GEORGE TOWN, 22 September 2025 — The Penang state government has unveiled a sweeping revision of land tax rates, set to take effect 1 January 2026, which will affect nearly 370,000 land titles across urban, rural, industrial, agricultural and special-use categories. The measure, while aimed at plugging long-known revenue gaps and ensuring equitable treatment among landowners, has raised alarm among traditional village communities and smallholders over affordability and fairness.
Chief Minister Chow Kon Yeow explained that the new rates were approved by the National Land Council in 2024, with the last comprehensive review having taken place about a decade ago. Under the newly gazetted rates, residential land tax in urban areas will rise from RM0.54 to RM0.70 per square metre, with a minimum payment of RM70 per lot. In rural areas, the jump is steeper: from RM0.22 to RM0.50 per square metre, likewise with a minimum lot payment of RM50.

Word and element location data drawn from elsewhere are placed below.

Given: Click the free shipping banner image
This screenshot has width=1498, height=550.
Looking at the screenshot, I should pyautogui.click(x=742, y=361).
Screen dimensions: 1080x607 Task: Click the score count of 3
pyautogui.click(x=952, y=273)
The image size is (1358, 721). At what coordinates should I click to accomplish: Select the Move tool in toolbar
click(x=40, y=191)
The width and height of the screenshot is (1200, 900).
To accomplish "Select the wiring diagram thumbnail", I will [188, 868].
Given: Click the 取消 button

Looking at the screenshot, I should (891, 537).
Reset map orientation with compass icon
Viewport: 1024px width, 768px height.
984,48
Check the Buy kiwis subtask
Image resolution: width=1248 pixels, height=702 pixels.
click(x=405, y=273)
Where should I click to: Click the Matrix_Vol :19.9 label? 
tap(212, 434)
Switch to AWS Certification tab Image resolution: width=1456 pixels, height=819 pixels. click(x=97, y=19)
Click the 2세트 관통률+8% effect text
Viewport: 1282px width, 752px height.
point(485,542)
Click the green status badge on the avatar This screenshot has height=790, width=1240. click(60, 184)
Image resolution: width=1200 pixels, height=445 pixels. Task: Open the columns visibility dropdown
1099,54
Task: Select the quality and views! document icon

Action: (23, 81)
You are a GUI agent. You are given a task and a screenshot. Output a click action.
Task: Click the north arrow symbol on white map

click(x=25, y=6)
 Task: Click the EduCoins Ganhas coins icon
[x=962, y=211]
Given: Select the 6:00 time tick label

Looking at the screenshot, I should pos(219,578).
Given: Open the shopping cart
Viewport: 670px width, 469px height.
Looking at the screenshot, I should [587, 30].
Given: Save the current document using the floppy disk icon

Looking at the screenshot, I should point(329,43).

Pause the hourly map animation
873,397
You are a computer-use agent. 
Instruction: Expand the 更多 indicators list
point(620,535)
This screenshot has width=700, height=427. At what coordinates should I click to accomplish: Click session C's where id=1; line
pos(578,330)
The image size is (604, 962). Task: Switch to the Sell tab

Industrial and business landholders face sharper hikes. Urban industrial land will be taxed at RM3.25 per square metre, up from RM1.29; business properties in rural areas will be charged RM2.80 per square metre. Agricultural land categories will also see significant increases: oil palm plantations will face RM99 per hectare, rubber estates RM75 per hectare, fruits RM80, and other cash crops RM40 per hectare. A striking new rate of RM800 per hectare is applied to durian plantations.
To alleviate the initial burden on landowners, Penang will introduce rebates: 32.5% in 2026, followed by 20% in each of 2027 and 2028; rebates will expire in 2029. A waiver of 100% of fines on outstanding land tax and strata parcel tax arrears is also part of the relief package, limited to the year 2026.
Impact on Traditional Villages and Smallholders
Traditional village households—often with small plots, informal categorisation and limited income—are among those voicing concerns about whether the increases, even with rebates, will be sustainable. Many of these communities may not have clearly documented titles, falling under older or less formalised classifications, heightening uncertainty about how the new rates and “current use” categorisations will be applied.
While a minimum lot rate of RM50 for some village houses has been introduced, villagers worry about how rising minimum costs will interact with other expenses. For many in rural Penang, land is both an asset and a lifeline—used for subsistence, small-scale farming, or home gardens. Increased land taxes may reduce disposable incomes, potentially discouraging maintenance or investment in homes and farms. There is also concern about intergenerational land transfers: traditions of inheriting land may collide with tax obligations that earlier generations did not face.
Fiscal Rationale and State Revenue Implications
From the state government’s perspective, the tax overhaul addresses long-standing issues of revenue leakage and inequitable tax burdens. By bringing over 200,000 land titles currently without clear categorisation into the new “use-based” rate regime, Penang aims to ensure all landowners are taxed more fairly according to actual use.
Revenue projections suggest Penang currently collects around RM140-145 million annually in land tax. Post increase (before rebates) the rate is expected to exceed RM200 million in 2026, with longer-term revenues pushing beyond RM400 million per year once rebate periods end. However, the rebates themselves will cut into revenues, with the state anticipating an annual loss of RM80-100 million during 2026-2028.
Investor Perspective
For investors, real estate developers, agribusiness firms, and infrastructure players operating in Penang, the land tax hike has mixed implications:
- Cost of Land Ownership & Development: Higher holding costs may alter project feasibility, especially where large land parcels are held under rural or agricultural classifications. Developers of low-cost housing, traditional village upgrade projects, or small agribusiness may find margins squeezed.
- Shift in Land Use Incentives: With “current use” rates being applied to many previously uncategorised lands, landowners may seek to reclassify or reposition their holdings to more favourable categories, potentially sparking demand for reclassification, more formal land titling, or conversion of land use.
- Agricultural Sector: Farms cultivating crops impacted by large tax rises (e.g. oil palm, rubber) will need to factor in increased fixed costs. Profitability may be strained for smallholders unless yield or market prices improve.
- Revenue Stability & State Finances: The increased tax base and anti-leakage measures are likely to bolster Penang’s fiscal stability in the long run. For bondholders, municipal finance investors, and infrastructure financiers, a predictable revenue stream from land tax enhances creditworthiness.
- Risk of Social Backlash: Investor risk is not only financial: there is potential for political or social opposition from communities feeling unfairly burdened. Policy clarity on eligibility, relief mechanisms, documentation, and exemptions will be crucial to manage that risk.
What Landowners Should Watch
Landowners in Penang, especially those in rural or traditional village settings, should take immediate steps to:
- Review whether their land title is clearly categorised and understand “current use” designations under the new regime.
- Assess the impact of minimum lot rate hikes on their specific plots.
- Explore rebate eligibility and ensure timely payment during 2026-2028.
- Monitor communications from state land offices for guidance, especially in relation to agricultural, village, or informal landholdings.